Problem details:
The required output is a copy of each line in the material below that includes "Given".

Information provided:
□ □ □ □
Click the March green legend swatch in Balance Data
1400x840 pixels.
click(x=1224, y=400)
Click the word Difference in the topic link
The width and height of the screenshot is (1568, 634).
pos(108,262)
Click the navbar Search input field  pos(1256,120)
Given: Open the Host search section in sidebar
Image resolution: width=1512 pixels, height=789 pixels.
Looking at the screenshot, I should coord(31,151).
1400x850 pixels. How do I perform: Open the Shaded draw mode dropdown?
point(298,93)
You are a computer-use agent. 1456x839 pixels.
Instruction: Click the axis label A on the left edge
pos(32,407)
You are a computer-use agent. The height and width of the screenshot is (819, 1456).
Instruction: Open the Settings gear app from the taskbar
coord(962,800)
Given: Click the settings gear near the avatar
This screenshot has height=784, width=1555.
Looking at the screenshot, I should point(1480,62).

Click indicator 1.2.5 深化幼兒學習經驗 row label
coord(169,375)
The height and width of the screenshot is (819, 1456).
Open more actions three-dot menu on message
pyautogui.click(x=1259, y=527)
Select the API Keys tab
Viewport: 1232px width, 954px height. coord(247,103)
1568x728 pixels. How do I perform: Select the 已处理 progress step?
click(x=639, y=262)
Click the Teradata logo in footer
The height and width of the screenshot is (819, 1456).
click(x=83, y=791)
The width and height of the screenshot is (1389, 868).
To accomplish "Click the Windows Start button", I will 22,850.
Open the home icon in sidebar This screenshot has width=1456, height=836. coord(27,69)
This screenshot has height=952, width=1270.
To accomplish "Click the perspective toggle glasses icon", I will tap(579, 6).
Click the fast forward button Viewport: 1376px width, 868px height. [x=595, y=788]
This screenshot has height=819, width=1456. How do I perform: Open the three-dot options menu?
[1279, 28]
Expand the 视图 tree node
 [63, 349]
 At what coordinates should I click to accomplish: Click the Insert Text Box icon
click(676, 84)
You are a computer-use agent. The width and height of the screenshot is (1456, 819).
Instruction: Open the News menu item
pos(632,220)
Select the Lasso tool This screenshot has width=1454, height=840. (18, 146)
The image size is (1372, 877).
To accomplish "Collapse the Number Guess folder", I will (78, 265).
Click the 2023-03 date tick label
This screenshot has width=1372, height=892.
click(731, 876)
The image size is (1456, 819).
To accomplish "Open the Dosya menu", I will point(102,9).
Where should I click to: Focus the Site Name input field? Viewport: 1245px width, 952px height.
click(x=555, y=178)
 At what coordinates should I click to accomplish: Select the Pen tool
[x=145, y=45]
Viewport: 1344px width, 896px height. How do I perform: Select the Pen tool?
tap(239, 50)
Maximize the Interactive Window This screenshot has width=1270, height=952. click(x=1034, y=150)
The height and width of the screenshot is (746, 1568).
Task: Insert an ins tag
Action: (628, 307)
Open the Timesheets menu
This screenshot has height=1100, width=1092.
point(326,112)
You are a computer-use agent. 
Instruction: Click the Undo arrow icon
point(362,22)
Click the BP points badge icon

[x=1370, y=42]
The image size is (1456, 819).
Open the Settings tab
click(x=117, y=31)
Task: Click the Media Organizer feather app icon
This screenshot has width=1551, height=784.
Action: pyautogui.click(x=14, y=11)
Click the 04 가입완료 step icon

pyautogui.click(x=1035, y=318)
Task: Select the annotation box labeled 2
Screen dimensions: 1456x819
□ □ □ □
Your response:
Given: Open the Host search section in sidebar
Given: Click the settings gear near the avatar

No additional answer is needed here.